▶ Exercise
Copy the lines below word for word, beginning with the line that contains "Viewport: 1568px width, 672px" and ending after the line that contains "click(1075, 174)". Include both of those lines.

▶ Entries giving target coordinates
:::::

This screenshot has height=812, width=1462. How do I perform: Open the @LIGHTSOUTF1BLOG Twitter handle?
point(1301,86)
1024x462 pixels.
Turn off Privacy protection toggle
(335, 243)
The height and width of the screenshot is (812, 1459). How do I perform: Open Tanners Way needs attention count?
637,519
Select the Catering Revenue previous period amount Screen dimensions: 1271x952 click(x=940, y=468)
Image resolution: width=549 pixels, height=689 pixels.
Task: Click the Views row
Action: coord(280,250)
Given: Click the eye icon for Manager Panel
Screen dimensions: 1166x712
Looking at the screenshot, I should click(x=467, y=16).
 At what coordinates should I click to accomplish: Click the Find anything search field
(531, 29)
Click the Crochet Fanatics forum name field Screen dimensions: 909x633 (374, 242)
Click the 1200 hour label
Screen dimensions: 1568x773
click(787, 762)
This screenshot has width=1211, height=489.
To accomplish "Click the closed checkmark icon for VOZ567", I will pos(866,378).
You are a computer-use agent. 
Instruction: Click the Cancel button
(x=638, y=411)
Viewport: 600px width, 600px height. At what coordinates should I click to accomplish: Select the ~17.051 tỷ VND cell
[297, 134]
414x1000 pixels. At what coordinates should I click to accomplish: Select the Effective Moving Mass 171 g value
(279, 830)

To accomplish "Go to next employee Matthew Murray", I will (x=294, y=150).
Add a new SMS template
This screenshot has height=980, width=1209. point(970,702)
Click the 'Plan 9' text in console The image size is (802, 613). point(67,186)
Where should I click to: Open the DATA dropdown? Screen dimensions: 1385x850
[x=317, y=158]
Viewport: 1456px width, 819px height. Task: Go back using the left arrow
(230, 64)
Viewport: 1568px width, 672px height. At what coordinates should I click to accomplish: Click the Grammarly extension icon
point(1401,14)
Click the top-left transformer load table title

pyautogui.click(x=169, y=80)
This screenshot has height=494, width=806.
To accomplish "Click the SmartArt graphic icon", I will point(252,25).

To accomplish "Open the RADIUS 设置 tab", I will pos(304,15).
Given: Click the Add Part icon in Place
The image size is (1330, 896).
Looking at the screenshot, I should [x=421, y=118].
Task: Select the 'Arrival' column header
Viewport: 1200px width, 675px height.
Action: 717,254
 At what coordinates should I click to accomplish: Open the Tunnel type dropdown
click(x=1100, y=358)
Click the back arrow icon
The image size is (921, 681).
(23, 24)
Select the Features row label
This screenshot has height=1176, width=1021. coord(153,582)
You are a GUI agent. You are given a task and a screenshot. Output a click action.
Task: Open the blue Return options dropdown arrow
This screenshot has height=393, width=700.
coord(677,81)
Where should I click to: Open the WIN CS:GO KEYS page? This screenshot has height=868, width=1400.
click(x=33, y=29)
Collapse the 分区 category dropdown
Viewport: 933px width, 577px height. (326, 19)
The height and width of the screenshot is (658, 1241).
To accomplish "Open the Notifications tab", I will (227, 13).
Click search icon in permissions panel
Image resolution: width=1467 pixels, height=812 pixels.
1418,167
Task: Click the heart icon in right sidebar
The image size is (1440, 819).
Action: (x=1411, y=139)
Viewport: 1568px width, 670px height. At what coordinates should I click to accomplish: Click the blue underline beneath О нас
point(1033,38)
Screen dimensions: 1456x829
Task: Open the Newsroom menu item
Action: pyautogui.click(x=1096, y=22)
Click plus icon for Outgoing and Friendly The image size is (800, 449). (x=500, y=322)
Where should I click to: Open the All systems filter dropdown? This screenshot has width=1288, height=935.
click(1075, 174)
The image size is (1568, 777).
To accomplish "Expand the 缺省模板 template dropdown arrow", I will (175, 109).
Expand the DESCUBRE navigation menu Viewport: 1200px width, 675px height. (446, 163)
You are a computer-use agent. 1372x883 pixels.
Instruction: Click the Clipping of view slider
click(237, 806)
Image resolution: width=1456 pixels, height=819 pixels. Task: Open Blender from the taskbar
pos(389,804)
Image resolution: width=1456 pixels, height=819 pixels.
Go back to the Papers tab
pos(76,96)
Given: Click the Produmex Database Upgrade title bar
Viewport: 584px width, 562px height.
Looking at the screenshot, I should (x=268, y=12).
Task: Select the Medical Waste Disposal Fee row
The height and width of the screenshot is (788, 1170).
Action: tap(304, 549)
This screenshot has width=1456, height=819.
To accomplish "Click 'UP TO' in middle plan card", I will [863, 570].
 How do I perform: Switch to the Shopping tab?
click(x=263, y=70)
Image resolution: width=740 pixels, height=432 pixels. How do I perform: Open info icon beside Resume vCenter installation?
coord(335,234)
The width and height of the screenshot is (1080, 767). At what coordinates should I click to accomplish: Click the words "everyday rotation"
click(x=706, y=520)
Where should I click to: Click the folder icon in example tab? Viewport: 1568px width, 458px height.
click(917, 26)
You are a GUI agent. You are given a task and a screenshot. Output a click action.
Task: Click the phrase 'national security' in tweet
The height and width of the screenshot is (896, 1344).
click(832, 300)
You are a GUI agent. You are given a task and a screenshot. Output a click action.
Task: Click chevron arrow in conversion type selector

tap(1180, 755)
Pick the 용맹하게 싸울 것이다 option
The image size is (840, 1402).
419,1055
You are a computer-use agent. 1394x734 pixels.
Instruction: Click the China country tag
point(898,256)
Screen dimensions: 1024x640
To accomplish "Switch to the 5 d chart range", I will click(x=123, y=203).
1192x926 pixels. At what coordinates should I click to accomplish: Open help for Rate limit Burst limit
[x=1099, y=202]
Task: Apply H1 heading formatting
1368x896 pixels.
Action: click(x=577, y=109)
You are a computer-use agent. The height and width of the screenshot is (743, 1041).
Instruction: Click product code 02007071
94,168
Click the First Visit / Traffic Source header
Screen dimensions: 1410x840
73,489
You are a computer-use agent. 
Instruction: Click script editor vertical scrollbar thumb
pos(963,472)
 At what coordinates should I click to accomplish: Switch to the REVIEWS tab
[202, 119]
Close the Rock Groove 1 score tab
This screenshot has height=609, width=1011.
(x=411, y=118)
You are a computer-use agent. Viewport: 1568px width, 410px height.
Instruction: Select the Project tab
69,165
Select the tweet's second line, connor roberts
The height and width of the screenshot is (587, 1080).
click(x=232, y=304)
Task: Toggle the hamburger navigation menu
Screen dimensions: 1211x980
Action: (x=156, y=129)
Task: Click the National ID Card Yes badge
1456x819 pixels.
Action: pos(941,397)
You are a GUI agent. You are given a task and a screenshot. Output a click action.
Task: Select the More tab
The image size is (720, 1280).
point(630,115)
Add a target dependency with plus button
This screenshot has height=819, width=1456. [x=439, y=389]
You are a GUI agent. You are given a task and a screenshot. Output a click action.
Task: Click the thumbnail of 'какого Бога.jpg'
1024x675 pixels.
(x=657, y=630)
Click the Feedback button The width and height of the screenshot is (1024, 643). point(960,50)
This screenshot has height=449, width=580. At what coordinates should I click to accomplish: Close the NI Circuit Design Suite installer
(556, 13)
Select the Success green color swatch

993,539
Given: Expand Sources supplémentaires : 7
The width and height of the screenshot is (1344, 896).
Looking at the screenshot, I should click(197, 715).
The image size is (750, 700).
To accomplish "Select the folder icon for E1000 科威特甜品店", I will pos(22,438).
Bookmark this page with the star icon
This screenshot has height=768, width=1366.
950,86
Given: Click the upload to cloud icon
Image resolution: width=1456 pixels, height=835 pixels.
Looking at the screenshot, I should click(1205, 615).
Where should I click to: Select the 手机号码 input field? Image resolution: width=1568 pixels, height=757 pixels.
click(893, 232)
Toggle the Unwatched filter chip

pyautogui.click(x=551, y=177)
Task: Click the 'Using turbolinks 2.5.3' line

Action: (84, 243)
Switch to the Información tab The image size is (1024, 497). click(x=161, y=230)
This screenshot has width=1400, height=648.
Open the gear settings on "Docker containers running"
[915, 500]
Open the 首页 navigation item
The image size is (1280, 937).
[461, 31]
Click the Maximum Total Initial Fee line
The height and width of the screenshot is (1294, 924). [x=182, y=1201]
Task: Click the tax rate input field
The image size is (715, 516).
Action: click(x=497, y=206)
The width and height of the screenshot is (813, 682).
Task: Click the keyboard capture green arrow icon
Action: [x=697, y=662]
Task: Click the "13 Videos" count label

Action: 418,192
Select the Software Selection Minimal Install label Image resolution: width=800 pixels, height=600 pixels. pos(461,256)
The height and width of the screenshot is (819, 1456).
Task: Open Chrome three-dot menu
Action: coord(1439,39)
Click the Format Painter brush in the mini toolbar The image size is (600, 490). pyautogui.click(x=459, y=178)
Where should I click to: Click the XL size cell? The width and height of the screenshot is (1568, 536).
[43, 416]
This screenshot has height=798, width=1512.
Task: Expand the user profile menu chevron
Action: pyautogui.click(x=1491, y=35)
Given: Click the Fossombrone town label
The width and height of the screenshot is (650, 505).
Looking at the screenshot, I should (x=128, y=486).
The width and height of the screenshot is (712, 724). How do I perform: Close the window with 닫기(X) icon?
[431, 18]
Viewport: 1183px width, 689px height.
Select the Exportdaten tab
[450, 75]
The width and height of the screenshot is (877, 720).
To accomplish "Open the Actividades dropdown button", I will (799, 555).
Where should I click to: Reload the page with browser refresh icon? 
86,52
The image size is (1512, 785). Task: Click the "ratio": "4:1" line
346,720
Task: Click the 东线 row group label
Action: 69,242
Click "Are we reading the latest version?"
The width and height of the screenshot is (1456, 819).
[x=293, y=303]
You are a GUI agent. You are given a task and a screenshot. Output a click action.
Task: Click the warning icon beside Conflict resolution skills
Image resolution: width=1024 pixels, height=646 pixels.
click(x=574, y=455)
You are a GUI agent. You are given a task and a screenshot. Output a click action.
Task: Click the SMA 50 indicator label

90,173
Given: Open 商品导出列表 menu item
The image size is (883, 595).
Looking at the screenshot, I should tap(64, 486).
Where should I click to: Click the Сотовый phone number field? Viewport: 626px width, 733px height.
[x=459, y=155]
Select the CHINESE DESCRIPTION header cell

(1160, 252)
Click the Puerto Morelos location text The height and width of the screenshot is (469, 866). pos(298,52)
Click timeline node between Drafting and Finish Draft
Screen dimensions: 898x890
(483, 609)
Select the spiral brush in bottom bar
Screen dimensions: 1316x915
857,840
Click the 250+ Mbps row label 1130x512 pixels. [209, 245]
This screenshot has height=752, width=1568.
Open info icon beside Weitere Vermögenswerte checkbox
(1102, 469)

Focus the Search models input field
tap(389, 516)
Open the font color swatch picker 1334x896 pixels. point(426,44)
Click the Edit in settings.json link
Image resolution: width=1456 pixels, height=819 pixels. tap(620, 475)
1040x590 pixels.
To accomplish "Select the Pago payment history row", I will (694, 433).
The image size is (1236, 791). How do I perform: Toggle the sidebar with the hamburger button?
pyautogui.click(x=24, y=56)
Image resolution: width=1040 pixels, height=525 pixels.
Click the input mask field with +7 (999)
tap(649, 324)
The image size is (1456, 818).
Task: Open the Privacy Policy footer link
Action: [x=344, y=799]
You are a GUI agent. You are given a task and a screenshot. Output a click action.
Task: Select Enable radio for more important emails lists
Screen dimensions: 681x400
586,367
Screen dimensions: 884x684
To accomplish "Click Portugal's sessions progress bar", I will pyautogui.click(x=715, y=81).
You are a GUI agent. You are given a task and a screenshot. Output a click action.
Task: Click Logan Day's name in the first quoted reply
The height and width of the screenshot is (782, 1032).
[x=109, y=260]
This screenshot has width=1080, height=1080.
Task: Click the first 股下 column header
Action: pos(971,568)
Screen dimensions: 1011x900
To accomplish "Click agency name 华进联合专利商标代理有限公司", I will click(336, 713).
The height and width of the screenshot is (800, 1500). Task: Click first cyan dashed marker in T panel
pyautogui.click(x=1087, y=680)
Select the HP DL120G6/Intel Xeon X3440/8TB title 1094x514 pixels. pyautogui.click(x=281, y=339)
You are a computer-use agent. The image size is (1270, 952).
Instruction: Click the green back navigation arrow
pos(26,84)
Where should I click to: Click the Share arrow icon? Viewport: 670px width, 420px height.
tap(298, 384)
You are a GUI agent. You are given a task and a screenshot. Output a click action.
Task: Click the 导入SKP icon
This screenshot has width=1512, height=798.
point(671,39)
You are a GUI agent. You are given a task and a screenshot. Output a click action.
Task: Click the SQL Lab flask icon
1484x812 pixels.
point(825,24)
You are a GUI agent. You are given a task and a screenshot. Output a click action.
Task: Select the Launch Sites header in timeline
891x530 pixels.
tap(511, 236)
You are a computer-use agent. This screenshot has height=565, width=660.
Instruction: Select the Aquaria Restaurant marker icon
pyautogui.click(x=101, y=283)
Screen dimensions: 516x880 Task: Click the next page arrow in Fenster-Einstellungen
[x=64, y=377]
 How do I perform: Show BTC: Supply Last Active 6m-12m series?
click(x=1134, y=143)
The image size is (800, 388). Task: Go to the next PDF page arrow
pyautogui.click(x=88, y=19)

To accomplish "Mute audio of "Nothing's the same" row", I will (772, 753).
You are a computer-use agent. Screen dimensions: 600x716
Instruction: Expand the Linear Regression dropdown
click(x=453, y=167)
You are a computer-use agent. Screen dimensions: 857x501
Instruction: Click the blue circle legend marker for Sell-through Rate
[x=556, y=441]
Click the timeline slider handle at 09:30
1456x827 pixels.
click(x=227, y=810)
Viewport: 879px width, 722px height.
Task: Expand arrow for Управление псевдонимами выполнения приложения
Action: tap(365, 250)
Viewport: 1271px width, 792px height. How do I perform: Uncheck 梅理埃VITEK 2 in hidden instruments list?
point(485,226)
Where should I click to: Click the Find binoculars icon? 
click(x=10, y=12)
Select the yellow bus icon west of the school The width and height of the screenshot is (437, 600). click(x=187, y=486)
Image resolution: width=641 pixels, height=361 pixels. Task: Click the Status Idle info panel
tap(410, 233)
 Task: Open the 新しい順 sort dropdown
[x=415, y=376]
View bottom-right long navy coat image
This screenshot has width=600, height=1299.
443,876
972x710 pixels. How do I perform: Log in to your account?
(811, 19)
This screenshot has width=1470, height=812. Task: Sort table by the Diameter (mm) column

:::::

▶ Reply to the exercise
Viewport: 1568px width, 672px height. At what coordinates should I click to accomplish: Click the Grammarly extension icon
point(1401,14)
Click the top-left transformer load table title

pyautogui.click(x=169, y=80)
This screenshot has height=494, width=806.
To accomplish "Click the SmartArt graphic icon", I will point(252,25).

To accomplish "Open the RADIUS 设置 tab", I will pos(304,15).
Given: Click the Add Part icon in Place
The image size is (1330, 896).
Looking at the screenshot, I should [x=421, y=118].
Task: Select the 'Arrival' column header
Viewport: 1200px width, 675px height.
Action: 717,254
 At what coordinates should I click to accomplish: Open the Tunnel type dropdown
click(x=1100, y=358)
Click the back arrow icon
The image size is (921, 681).
(23, 24)
Select the Features row label
This screenshot has height=1176, width=1021. coord(153,582)
You are a GUI agent. You are given a task and a screenshot. Output a click action.
Task: Open the blue Return options dropdown arrow
This screenshot has height=393, width=700.
coord(677,81)
Where should I click to: Open the WIN CS:GO KEYS page? This screenshot has height=868, width=1400.
click(x=33, y=29)
Collapse the 分区 category dropdown
Viewport: 933px width, 577px height. (326, 19)
The height and width of the screenshot is (658, 1241).
To accomplish "Open the Notifications tab", I will (227, 13).
Click search icon in permissions panel
Image resolution: width=1467 pixels, height=812 pixels.
1418,167
Task: Click the heart icon in right sidebar
The image size is (1440, 819).
Action: (x=1411, y=139)
Viewport: 1568px width, 670px height. At what coordinates should I click to accomplish: Click the blue underline beneath О нас
point(1033,38)
Screen dimensions: 1456x829
Task: Open the Newsroom menu item
Action: pyautogui.click(x=1096, y=22)
Click plus icon for Outgoing and Friendly The image size is (800, 449). (x=500, y=322)
Where should I click to: Open the All systems filter dropdown? This screenshot has width=1288, height=935.
click(1075, 174)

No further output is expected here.